Comprendre la portée historique du discours de Trump à Riyad

Comprendre la portée historique du discours de Trump à Riyad
  • À bien des égards, ce discours a suscité une ferveur inattendue, presque comparable à l’accueil réservé à une rockstar
  • Les propos du président Trump ont trouvé un écho puissant, traduisant un changement de ton et de cap dans les relations américano-arabes

Les mots «historique» et «révolutionnaire» sont souvent galvaudés par les experts. Trop fréquemment employés, parfois à contretemps, ils perdent de leur portée – comme ce fut le cas avec le discours du Caire de l’ancien président Barack Obama en 2009.

Pourtant, il ne fait guère de doute que le discours prononcé par le président Donald Trump à Riyad, le 13 mai 2025, s’inscrira durablement dans l’histoire. Non seulement pour ce qu’il représente dans les relations entre les États-Unis et l’Arabie saoudite, mais aussi pour ses implications plus larges sur l’équilibre régional au Moyen-Orient.

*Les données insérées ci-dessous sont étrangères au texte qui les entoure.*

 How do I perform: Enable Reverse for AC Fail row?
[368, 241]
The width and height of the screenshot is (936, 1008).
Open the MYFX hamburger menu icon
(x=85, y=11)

À bien des égards, ce discours a suscité une ferveur inattendue, presque comparable à l’accueil réservé à une rockstar. Les propos de M. Trump ont trouvé un écho puissant, traduisant un changement de ton et de cap dans les relations américano-arabes.

Trois éléments majeurs expliquent la portée historique de cette intervention: l’affirmation de Trump en tant qu’homme d’État, sa reconnaissance sans détour des erreurs passées de la diplomatie américaine, et sa mise en avant des succès régionaux, en particulier ceux de l’Arabie saoudite.

En premier lieu, M. Trump a tendu la main à l’Iran, laissant entrevoir une évolution possible dans les rapports de force régionaux. Il a également abordé la question syrienne en annonçant la levée des sanctions américaines contre Damas, tout en promettant d’améliorer les conditions de vie des Palestiniens. Autre geste marquant: son engagement en faveur de la reconstruction du Liban, dans une démarche visant à promouvoir une stabilité durable. Il a aussi salué les efforts de médiation de Riyad entre la Russie et l’Ukraine, soulignant le rôle grandissant du Royaume dans la diplomatie internationale.

Deuxièmement, dans un exercice rare pour un président américain, le président Trump a reconnu les dérives de la politique étrangère de son pays au Moyen-Orient. Il a critiqué les interventions militaires mal conçues des néoconservateurs, à commencer par l’invasion de l’Irak en 2003, que l’Arabie saoudite avait pourtant fermement déconseillée. Il a également dénoncé les erreurs stratégiques des administrations démocrates, notamment celles d’Obama, influencées par des figures comme Ben Rhodes – qualifié de «mauvais conseiller» – ou Hillary Clinton, alors secrétaire d’État.

De l’Irak au chaos post-printemps arabe, en passant par la Syrie et le Liban, Donald Trump a dressé un réquisitoire clair contre les approches interventionnistes qui ont contribué à déstabiliser durablement la région.

À la veille de l'invasion américaine de l'Irak, nous nous souvenons que le ministre saoudien des Affaires étrangères, le prince Saoud al-Faisal, avait exprimé de sérieuses inquiétudes. «Que va-t-il leur arriver (aux soldats et aux fonctionnaires irakiens), surtout depuis que l'armée a été dissoute et le gouvernement limogé? Et qui va gouverner l'Irak dans ce cas?», a-t-il demandé. «Saddam Hussein avait peut-être 2 millions de personnes qui contrôlaient l'Irak. Les États-Unis et leurs alliés en ont près de 150 000. Comment faire pour que cela fonctionne?»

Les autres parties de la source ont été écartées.